As explained before, when the DNA vaccine gets inside a cell, before it can make a viral protein, the cell has to make an RNA copy of it. This copy is called messenger RNA (mRNA) because it carries the message for the protein production and it gets ‘read’ (translated into protein) by protein-making complexes called ribosomes. This also happens when our bodies want to make proteins of our own.
mRNA vaccines provide therefore an RNA copy of the viral protein instructions (properly ‘formatted’ with a 5’ cap and 3’ poly-A tail — for the biologists reading this article-).
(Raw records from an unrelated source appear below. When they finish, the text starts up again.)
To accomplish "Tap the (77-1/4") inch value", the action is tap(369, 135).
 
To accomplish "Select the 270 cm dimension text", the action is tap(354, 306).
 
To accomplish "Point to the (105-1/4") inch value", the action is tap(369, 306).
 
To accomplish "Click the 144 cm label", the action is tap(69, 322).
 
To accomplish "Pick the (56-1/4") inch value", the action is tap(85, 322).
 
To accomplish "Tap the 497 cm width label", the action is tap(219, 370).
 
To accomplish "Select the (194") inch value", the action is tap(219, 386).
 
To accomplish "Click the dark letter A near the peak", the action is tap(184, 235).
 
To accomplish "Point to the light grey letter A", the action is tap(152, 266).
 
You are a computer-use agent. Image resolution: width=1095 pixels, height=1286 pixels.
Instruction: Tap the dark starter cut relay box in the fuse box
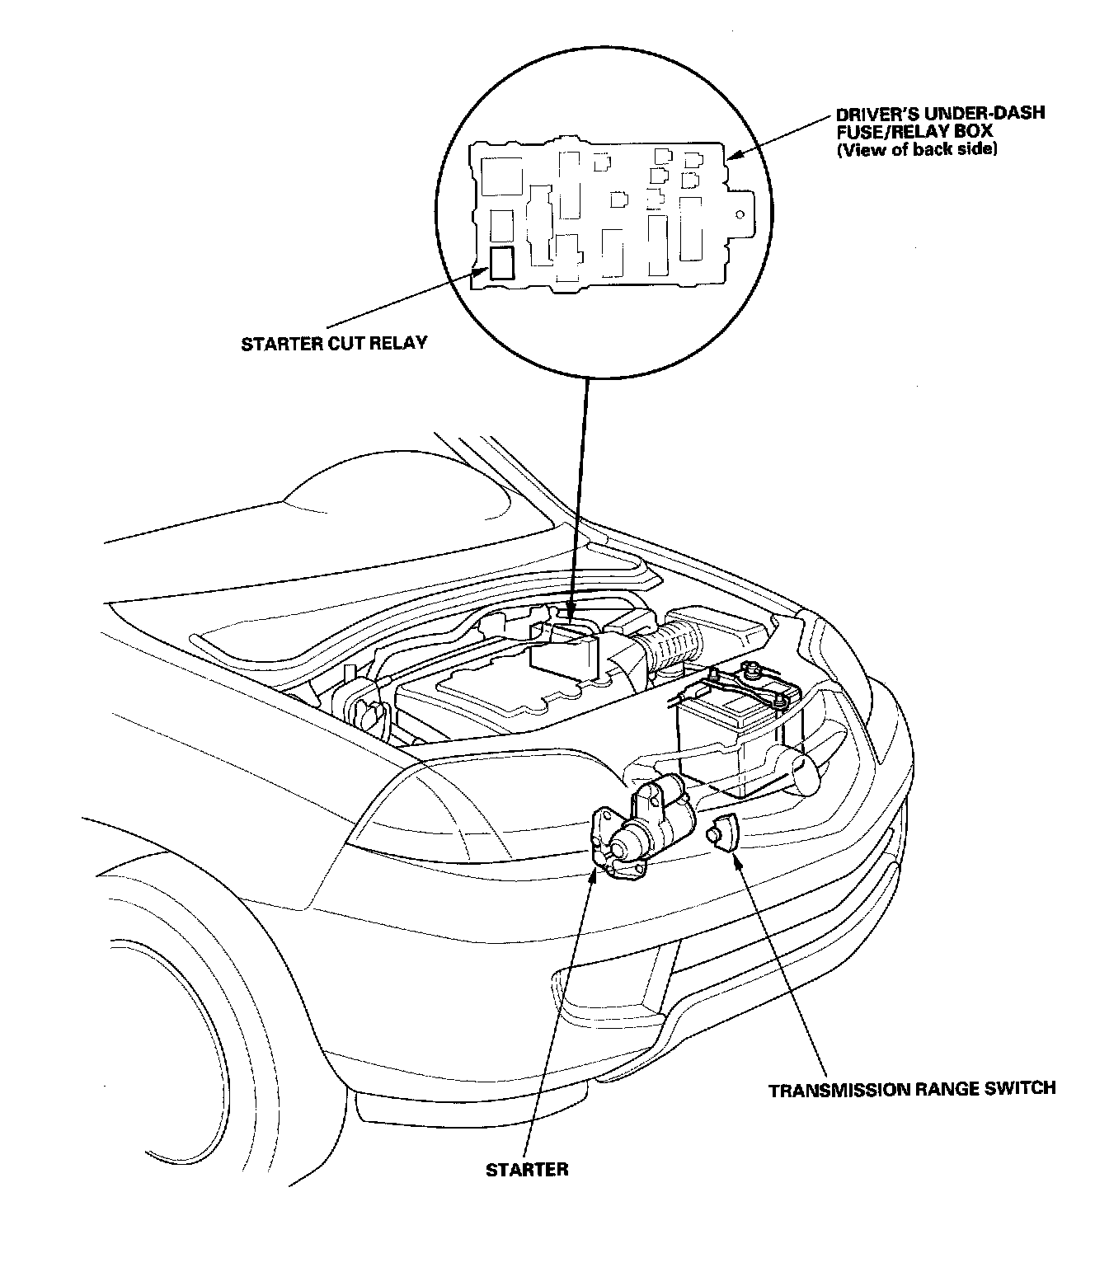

Instead of using electroporation, these vaccines are often encased in oily membranes, such as Lipid Nano-Particles (LNPs), which can get in through the cells’ own oily membrane.
· Easy to make.
· Never proven in humans.
Overall vaccines, are considered a biological preparation that provides active adaptive immunity to an infectious disease. The term ‘active’ immunity refers to the fact that vaccines do a sort of ‘training’ to our body. They ‘teach it’ how to make antibodies by itself. Although ‘passive’ immunity can also be achieved by ‘giving’ the body ready-made antibodies, this way a person is protected only until those antibodies degrade.